What is a Stakeholder?

"Anyone or anything (e.g., another organization) that influences or is influenced by an organization’s objectives, practices, and outcomes." - pg. 75

What are Values?

"Relatively constant beliefs that guide choices. Values are the ethical considerations, which define a corporation’s social responsibility" - pg. 76

What are Ethics?

"Ethics, as with values,determine whether a course of action is right or wrong, whether an outcome is good or bad." - pg. 76

What is the "bottom-line" of Corporate Social Responsibility?

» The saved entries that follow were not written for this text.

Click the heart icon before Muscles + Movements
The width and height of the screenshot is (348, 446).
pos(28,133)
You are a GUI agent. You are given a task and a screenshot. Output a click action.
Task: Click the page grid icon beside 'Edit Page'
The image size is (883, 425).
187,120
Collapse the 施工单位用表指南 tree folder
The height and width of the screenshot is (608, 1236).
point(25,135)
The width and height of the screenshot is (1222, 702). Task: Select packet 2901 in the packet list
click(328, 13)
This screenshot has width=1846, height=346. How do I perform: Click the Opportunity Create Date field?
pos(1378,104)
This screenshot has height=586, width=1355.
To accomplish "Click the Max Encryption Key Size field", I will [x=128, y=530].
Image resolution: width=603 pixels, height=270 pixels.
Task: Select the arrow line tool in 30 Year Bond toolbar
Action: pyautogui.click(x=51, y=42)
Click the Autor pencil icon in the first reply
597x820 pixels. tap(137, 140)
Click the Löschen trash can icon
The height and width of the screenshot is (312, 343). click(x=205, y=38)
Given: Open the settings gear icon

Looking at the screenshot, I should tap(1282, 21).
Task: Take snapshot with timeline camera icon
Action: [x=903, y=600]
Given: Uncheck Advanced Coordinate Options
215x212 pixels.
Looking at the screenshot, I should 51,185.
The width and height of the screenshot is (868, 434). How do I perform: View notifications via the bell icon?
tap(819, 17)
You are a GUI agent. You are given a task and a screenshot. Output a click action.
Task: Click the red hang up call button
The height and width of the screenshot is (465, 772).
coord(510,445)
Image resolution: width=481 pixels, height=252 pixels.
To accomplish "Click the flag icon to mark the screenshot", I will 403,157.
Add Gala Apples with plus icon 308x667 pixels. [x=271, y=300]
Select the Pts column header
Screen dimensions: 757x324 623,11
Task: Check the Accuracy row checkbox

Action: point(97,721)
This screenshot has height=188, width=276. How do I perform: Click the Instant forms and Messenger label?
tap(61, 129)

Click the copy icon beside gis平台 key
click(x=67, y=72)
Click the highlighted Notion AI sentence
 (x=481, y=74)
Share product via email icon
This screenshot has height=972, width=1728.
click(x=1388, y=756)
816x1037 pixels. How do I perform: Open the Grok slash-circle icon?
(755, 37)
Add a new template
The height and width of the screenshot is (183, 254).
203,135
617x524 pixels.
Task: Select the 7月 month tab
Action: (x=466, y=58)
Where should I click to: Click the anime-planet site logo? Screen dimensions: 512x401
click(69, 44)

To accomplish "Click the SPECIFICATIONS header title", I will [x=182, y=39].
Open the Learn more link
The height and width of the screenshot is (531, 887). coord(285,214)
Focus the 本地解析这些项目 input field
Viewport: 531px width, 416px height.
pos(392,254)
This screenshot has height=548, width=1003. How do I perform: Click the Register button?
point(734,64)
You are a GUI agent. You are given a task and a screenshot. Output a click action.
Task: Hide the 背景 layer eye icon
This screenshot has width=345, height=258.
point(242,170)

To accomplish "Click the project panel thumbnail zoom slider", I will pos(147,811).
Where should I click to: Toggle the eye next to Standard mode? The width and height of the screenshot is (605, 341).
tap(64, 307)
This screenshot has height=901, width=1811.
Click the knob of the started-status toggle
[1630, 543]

"The bottom line is three-fold; it is the economy (which includes money and legal obligations),society (all people and related legal obligations), and the environment (and again, legal obligations)." - pg. 76

What is Globalization?

"The economic, social (which includes cultural), and environmental nexus of the world." - pg. 76

How are the effects of Globalization incongruent with the "bottom-line" of Corporate Social Responsibility?

"The more interests broaden on a global scale, the more complex they become in relation to structural differences, diversity, and competition between stakeholders in different regions, countries and continents. Legal obligations clash, as do economic, social and environmental obligations." - pg. 76

What are the two levels of Diversity?

Surface-Level Diversity: a relatively superficial in as much as it relates to overt differences between people, that is, demographics such as race, ethnicity, gender, age, size,etc.




Deep-Level Diversity: is a psychological difference. People with different personalities, beliefs, values,and attitudes must work together.